Thank goodness this book is out. Transportation experts and officials are living through a highly disruptive time. They need to shake things up if they want to be relevant.

Start-Up City – Inspiring Private & Public Entrepreneurship, Getting Projects Done, and Having Fun is sorely needed right now. Cities are at the forefront of taking on addressing issues at the intersection of demographics, technology, transport, climate, housing, equity, and health, but are largely ill equipped to respond.

Entrepreneur, bureaucracy-shaker, futurist, and now author Gabe Klein shows us how to make rapid change that will transform cities for the better.

I met Klein back in 2004 when he led the then-fledgling Zipcar operation in Washington, D.C. He was different from others in the transportation space: he had a ponytail, he was passionate, he was unafraid. He didn’t take no for an answer. I loved that!

We struck a partnership between Arlington County, Virginia and his company to put carshare vehicles in the public right-of-way, as Klein writes about in Lesson #6: Bridge the Public-Private Divide. The easy way he teamed with his company’s rival, Flexcar, and coordinated with local government officials made me a fan.

As I watched his career move from Zipcar, to organic food in electric trucks, to leading the departments of transportation in both D.C. and Chicago, I always marveled at the seeming ease with which Klein got shit done (I’m using his term). He innovated and accomplished more in a few years at each place than his predecessors and successors combined could ever hope for. He inspired bureaucracy to action. I always wanted to know: how did he do this?

In his new book, he generously reveals the secrets to his success, much of which is rooted in his start-up private-sector upbringing. Klein engagingly walks us through eight lessons in how to get stuff done:

Lesson #1: Don’t Be Afraid to Screw Up and Learn

The desire to avoid failure often leads agencies to repeat well-trodden strategies. Trying new things often yields failure, but with that a teachable moment.

Lesson #2: Manage S.M.A.R.T

To Klein, S.M.A.R.T. stands for “Specific, Measurable, Agreed Upon, Realistic, Time-based,” a series of management principles that help establish clear objectives for one’s team.

Lesson #3: Where There’s a Will, There’s a Way

Creative, large-scale thinking, a focus on the end goal, and an imagination past doubts and obstacles can yield rapid success for big projects that would otherwise take years.

Lesson #4: Sell Your City

Don’t be afraid to market what the city does, including its major accomplishments, and to make otherwise mundane civic commitments fun and engaging for the public (see: Potholepalooza).

Lesson #5: Fund Creatively

Make the team familiar with your budget so everyone bears responsibility, encourage programs to find ways to self-fund their initiatives so that they’re more flexible, and focus more on returns on investment rather than “abstract” costs.

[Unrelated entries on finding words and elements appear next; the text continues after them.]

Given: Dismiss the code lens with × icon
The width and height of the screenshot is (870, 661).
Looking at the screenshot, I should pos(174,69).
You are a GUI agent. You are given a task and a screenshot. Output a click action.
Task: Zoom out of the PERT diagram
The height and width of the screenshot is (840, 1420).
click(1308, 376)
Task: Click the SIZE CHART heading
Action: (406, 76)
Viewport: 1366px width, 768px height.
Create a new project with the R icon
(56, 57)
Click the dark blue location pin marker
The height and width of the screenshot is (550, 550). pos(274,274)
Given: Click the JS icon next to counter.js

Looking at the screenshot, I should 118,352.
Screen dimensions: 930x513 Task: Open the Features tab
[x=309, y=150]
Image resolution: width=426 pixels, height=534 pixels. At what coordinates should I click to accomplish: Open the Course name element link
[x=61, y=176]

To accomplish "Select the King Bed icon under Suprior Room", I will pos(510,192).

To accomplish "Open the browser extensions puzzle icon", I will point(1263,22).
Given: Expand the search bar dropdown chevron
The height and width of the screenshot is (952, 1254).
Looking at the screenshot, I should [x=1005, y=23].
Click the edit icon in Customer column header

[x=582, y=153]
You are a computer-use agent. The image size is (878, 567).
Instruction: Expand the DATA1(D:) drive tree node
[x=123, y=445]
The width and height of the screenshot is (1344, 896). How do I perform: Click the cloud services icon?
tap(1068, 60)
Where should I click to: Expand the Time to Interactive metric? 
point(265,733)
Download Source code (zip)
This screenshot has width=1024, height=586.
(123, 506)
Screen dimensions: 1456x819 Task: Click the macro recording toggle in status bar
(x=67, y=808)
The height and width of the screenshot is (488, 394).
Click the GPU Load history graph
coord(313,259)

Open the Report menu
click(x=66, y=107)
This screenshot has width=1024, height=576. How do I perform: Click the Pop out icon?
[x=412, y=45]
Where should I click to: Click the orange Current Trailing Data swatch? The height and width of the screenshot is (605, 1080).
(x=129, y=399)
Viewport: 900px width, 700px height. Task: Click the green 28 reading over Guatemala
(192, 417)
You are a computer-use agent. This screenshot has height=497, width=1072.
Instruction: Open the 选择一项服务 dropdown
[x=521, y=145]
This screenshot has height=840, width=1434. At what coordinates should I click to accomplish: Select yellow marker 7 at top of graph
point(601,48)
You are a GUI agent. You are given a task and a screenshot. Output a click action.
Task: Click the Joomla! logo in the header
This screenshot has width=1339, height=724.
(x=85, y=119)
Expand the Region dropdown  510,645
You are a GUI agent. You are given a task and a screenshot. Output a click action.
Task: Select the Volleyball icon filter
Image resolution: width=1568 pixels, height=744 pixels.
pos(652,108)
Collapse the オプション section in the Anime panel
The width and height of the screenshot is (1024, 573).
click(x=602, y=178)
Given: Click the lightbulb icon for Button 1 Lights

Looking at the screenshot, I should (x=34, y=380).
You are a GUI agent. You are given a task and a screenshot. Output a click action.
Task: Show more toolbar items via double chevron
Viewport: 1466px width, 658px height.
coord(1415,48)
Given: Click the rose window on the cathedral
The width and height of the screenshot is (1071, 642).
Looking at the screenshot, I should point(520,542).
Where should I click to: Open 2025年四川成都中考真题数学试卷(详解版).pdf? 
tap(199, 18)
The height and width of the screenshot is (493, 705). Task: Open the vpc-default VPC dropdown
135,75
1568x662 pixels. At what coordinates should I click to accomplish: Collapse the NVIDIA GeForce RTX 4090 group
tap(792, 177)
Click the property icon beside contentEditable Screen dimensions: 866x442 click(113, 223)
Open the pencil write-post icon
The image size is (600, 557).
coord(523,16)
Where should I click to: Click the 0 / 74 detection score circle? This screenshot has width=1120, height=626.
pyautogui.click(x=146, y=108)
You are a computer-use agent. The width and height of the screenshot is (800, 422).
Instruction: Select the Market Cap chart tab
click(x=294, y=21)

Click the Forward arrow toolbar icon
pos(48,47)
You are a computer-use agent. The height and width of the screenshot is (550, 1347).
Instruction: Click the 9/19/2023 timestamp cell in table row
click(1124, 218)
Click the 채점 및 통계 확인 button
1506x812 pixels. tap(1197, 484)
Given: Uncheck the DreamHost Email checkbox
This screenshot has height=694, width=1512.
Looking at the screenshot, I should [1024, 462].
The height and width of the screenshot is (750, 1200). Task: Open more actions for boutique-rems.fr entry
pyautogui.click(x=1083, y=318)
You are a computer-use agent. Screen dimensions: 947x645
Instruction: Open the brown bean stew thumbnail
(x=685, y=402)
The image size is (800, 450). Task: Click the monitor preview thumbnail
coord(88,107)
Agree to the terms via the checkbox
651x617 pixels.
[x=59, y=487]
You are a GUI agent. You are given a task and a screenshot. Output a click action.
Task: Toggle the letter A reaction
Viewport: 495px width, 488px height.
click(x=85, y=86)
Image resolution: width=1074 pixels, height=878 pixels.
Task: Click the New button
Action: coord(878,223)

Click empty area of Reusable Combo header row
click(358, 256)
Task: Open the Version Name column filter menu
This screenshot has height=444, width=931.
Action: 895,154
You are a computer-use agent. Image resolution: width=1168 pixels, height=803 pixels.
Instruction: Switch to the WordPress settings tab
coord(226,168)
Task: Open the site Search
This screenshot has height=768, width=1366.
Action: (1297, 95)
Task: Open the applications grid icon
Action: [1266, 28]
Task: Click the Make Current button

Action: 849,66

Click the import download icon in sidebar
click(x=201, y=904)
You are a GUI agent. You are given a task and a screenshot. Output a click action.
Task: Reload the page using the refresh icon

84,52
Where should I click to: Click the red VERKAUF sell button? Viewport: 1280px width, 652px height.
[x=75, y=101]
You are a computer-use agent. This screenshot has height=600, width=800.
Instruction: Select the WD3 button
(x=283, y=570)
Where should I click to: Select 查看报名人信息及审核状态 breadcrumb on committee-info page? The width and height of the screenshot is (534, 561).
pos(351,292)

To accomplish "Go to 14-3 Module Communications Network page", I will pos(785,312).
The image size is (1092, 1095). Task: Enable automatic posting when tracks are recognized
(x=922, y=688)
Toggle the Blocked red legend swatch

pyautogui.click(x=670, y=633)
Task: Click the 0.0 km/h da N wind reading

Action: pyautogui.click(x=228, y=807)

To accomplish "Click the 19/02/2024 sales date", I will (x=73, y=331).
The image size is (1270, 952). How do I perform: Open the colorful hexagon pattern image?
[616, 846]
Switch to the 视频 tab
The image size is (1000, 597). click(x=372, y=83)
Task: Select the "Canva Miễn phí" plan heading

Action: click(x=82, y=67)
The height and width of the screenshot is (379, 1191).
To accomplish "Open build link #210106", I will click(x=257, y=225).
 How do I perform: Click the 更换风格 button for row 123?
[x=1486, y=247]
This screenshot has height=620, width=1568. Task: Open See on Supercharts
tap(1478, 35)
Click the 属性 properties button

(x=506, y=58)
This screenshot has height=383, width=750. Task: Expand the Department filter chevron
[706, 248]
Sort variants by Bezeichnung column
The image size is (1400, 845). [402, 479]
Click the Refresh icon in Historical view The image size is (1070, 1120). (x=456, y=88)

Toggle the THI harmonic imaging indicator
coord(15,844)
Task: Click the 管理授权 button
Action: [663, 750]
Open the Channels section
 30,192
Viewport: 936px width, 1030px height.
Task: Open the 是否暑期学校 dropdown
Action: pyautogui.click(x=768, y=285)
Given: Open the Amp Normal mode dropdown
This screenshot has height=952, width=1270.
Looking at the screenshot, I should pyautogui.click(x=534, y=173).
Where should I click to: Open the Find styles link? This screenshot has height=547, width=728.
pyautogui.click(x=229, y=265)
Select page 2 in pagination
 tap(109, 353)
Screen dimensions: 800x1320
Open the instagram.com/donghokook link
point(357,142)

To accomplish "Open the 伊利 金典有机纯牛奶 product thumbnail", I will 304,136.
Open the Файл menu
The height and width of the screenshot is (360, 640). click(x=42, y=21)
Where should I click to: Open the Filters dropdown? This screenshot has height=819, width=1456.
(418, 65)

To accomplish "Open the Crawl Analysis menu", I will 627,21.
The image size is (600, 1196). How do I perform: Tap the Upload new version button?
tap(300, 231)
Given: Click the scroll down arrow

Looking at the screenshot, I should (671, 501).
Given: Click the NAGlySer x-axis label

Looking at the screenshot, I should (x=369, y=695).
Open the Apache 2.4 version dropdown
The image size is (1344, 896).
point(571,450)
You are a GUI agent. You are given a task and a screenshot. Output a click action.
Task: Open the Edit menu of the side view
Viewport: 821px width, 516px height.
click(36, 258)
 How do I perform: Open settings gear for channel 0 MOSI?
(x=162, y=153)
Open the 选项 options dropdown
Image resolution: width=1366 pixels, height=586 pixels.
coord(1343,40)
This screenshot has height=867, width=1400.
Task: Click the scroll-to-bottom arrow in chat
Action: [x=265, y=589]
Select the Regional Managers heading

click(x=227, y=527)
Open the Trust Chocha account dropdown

Lesson #6: Bridge the Public-Private Divide

Forge solid public-private partnerships by aligning everyone’s incentives, such as profitability and the better service quality that it drives. Klein cites the launch of D.C.’s Capital Bikeshare system as a high point of public-private cooperation.

Lesson #7: Prepare for Disruption

Cities should get out ahead of companies disrupting existing business models, and seek to adapt to these new paradigms. Don’t overreact and attempt to control new disruptors, but rather find ways that you can work with them.

Lesson #8: Drive Change

Autonomous cars could bring a range of benefits to cities in the coming decades, so planners and businesses should think ahead in how to best integrate them into complex metropolitan systems.

Anyone who wants to innovate and create better cities will find these lessons useful.

If you’re in the private sector, you’ll learn valuable lessons on how to think creatively and align your product or program with the public for success. If you’re in the public sector, you’ll learn how to cut through red tape, be creative, and use start-up values to move things forward quickly.

Check it out: I guarantee this book will inspire you to get up, go to work and get shit done.

Start-Up City: Inspiring Private and Public Entrepreneurship, Getting Projects Done, and Having Fun, by Gabe Klein, is available through Island Press.